August 5, 2011 9:28 PM   Subscribe

⃞⃞⃞⃞⃞⃞⃞⃞⃞⃞⃞⃞ A Puzzle Father leading prestidigitation to a cluster of drupes.(7,5)

For those that follow the bylines of crossword puzzles, the answer himself needs no introduction. He is, of course, Patrick Berry, creator of NYTimes Friday-Saturday puzzles that are to dedicated solvers:
A perfect example of the form. Anyone who wants to be a constructor should first get Patrick's book, Crossword Puzzle Challenges for Dummies, which is unerring; and second, study his grids, which do not cry out for attention but instead command respect with their careful, smooth, fluid construction and their genuinely thoughtful, often entertaining cluing. Your goal should always be to make puzzles this smooth—you will fail, mostly, but it should be your goal anyway.

–Rex Parker, King of CrossWorld

But it's not only his compelling, fluid grids that give the dedicated puzzler a decidedly triumphant excrucigesis at the end of a Patrick Berry puzzle, or whatever you may like to call it.

This is the kind of puzzle that makes even accomplished constructors just shake their heads in amazement. And yet it's probably just about average for Patrick Berry. I'm out of superlatives for this guy.
–Rex Parker, again.
In short, or in the Will Shortz era, he's one of the most prolifically pleasing puzzle constructors around.

He's also a dedicated novelty puzzle constructer, bringing into the WSJ and other venues exotic, challenging forms of word puzzles, each with their own clever reward. Such as today's Rows Garden. The WSJ puzzle blog has extensive, free archives as well, from Berry and other exemplars of the exotic puzzle form.

Even better, for the devotees of the novelty puzzle form he's also got FREE PUZZLES, on his own website, not published elsewhere.

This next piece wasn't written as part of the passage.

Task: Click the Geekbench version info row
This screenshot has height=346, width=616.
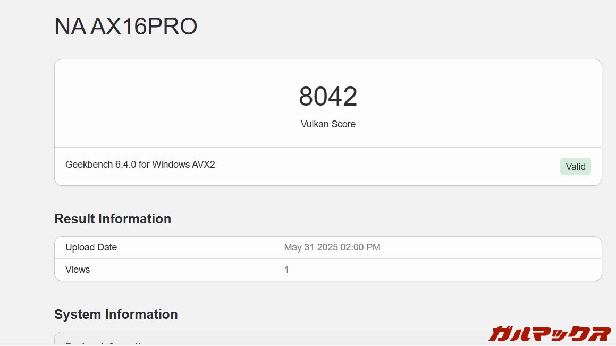Action: coord(328,165)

Once you've exhausted the online puzzles available, through intemperate solving, there's another book, to tide you through the slow weeks before another masterpiece appears.
posted by Cold Lurkey (3 comments total) 14 users marked this as a favorite
Your cryptic clue above the cut seems a little sloppy! The leading "A" doesn't do anything, and father gets used twice. From what I understand that may be okay in British-style cryptics, (and older american ones too I think) but modern American cryptics are pretty rigid in what is considered acceptable in a clue.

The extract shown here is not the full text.